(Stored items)
*** Begin section ***

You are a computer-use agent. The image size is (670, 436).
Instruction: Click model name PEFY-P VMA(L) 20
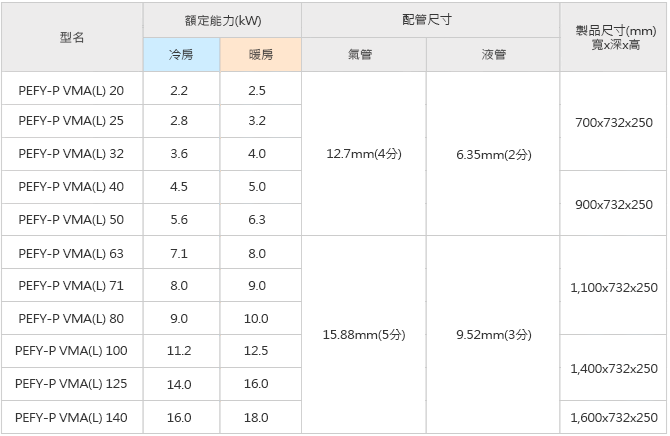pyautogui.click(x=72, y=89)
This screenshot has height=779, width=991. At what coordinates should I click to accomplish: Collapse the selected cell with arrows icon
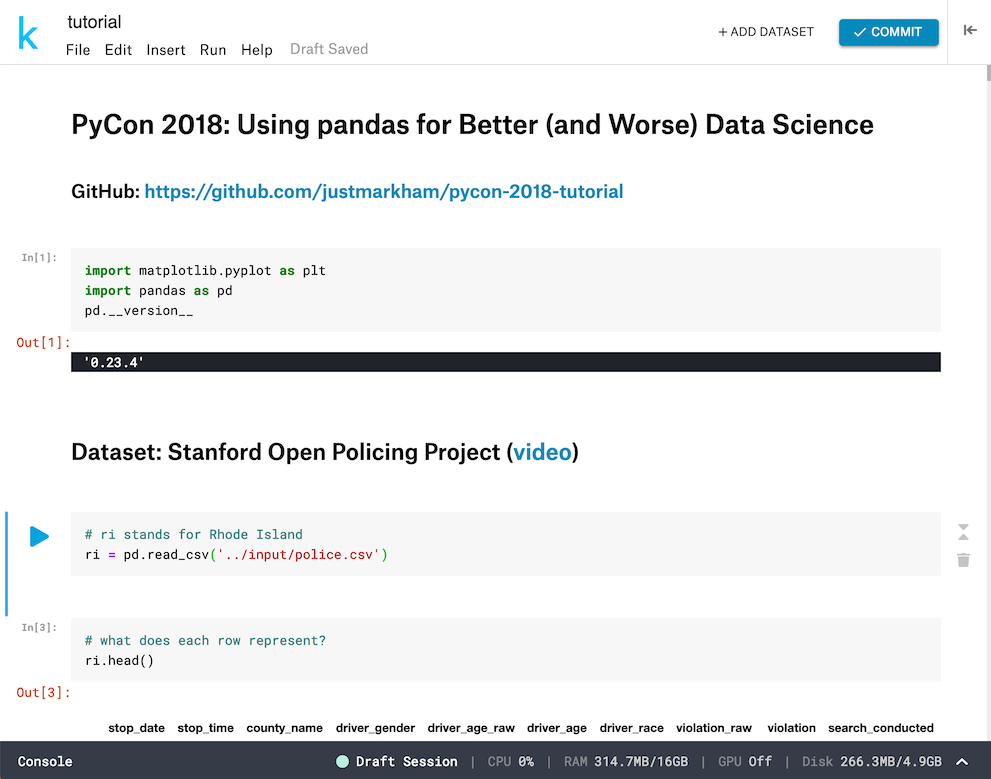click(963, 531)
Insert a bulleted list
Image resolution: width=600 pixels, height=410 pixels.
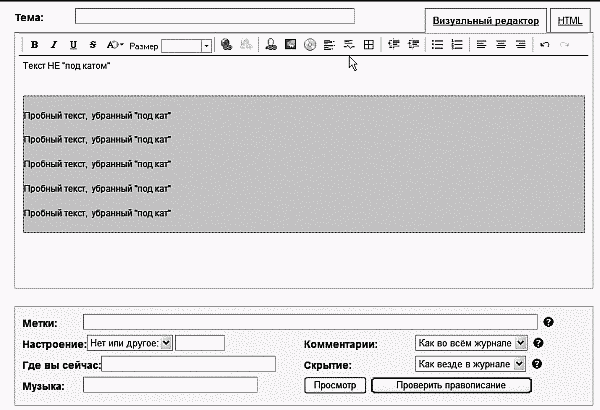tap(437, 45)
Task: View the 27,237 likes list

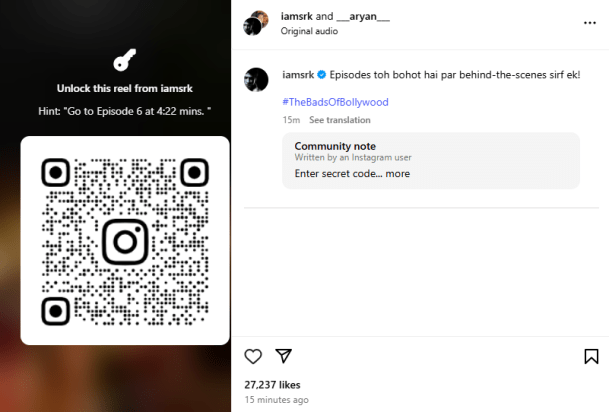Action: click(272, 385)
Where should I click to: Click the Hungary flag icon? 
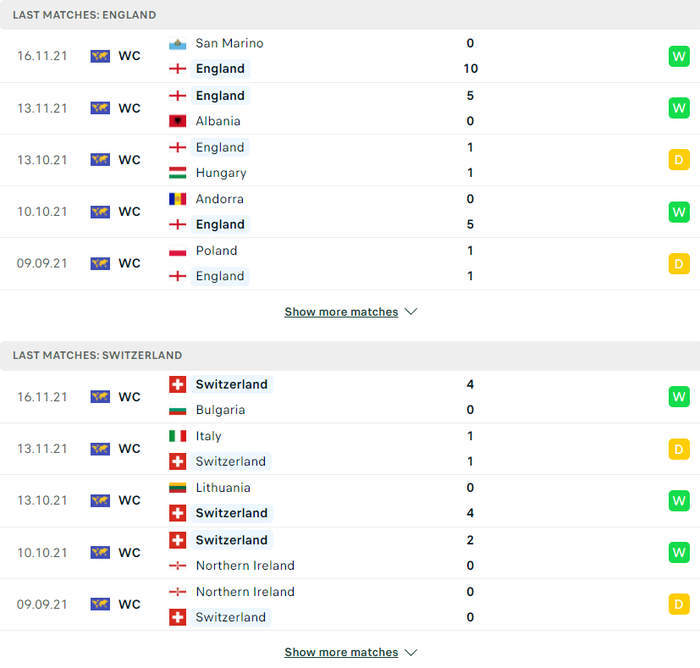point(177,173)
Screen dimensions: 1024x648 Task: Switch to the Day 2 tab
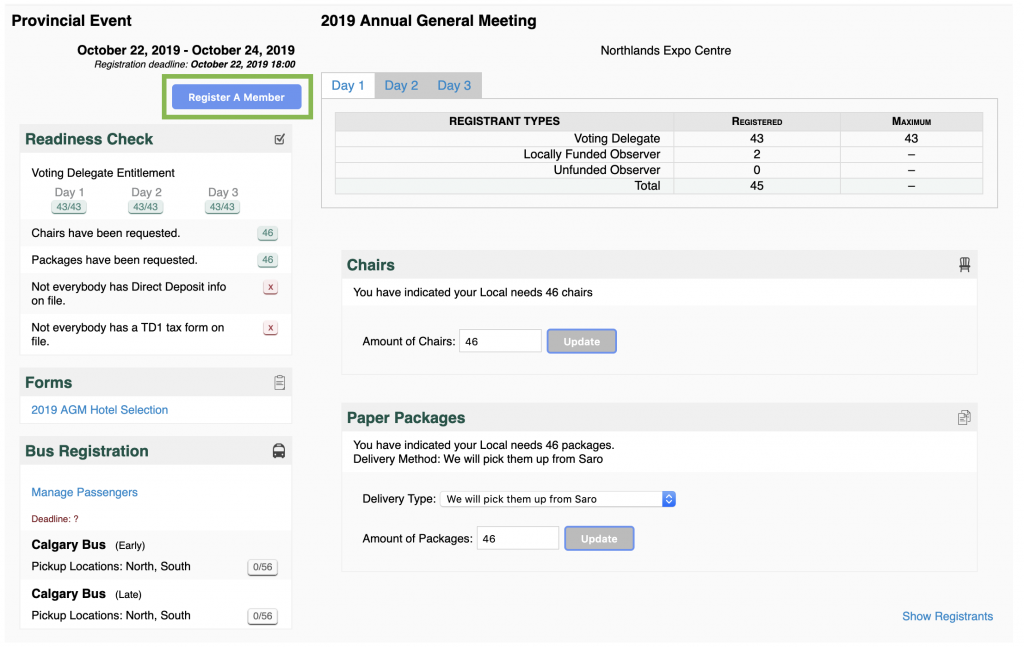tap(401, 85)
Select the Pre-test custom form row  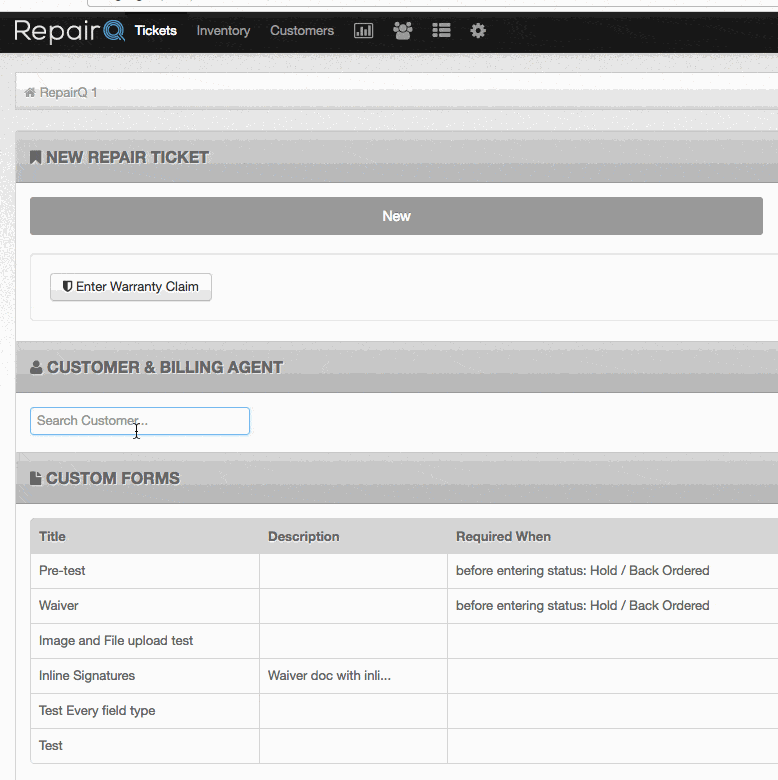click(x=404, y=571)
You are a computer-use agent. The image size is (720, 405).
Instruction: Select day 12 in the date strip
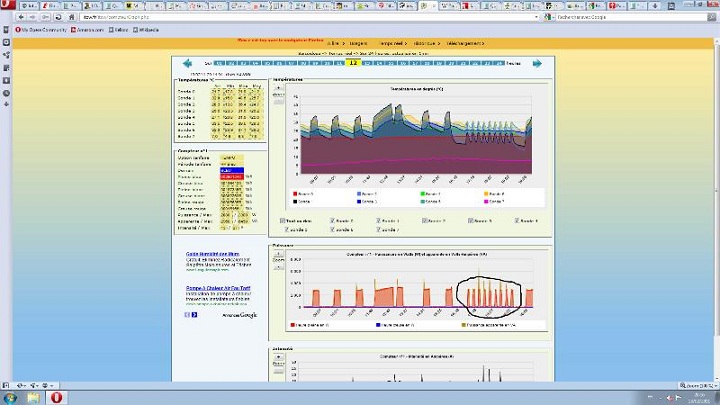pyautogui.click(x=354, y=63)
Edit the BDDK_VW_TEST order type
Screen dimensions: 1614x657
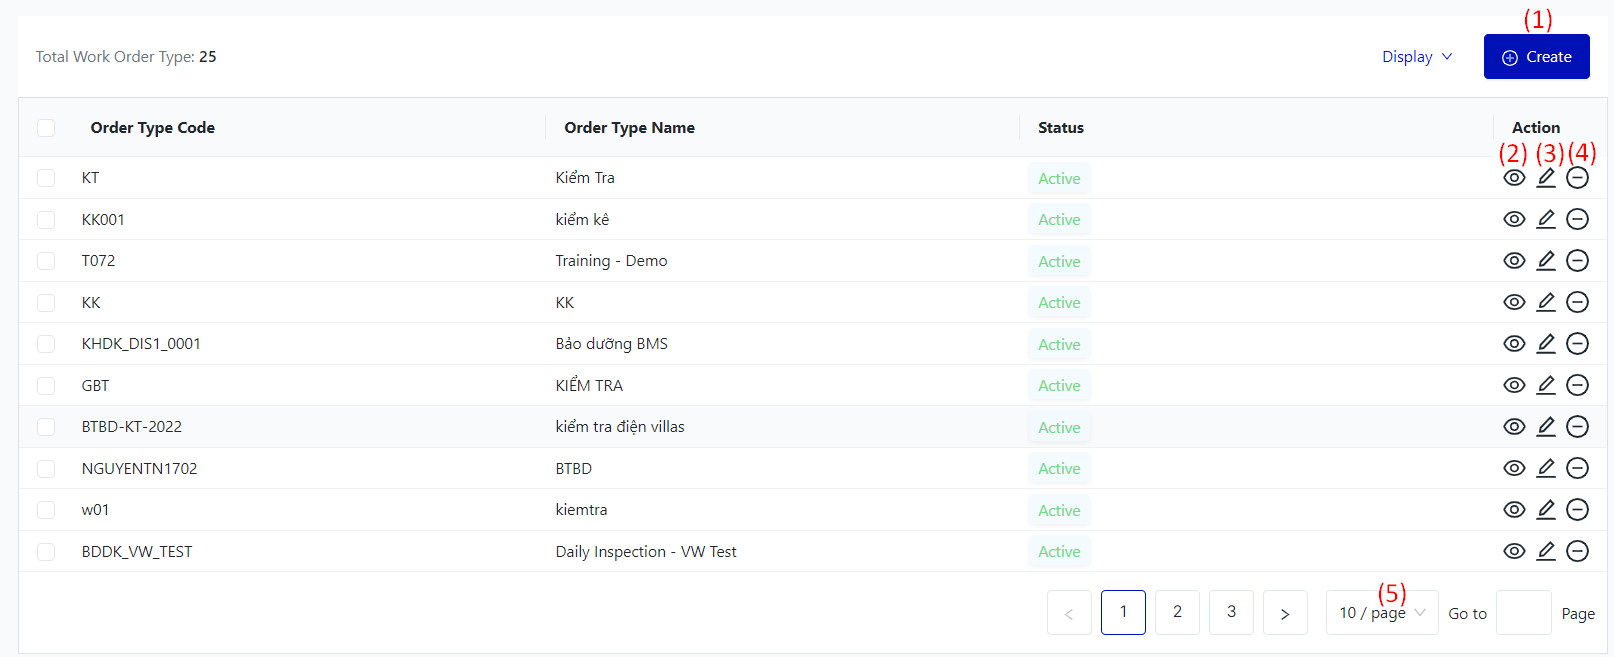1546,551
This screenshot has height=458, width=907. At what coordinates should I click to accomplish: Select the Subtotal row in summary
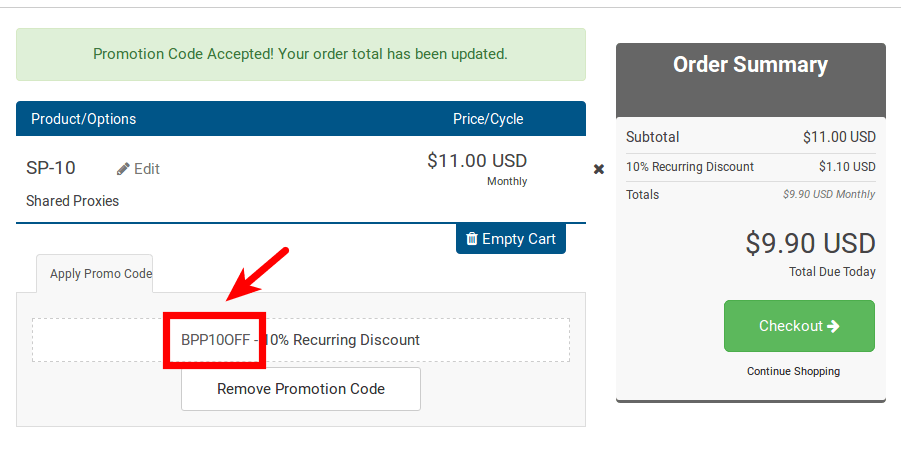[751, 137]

*** End section ***

What this task involves
What is needed is an exact restatement of every line from the line containing "Instruction: Select day 12 in the date strip" through the last line of the records, minus any pictures.

Written solution
Instruction: Select day 12 in the date strip
pyautogui.click(x=354, y=63)
Edit the BDDK_VW_TEST order type
Screen dimensions: 1614x657
1546,551
This screenshot has height=458, width=907. At what coordinates should I click to accomplish: Select the Subtotal row in summary
[751, 137]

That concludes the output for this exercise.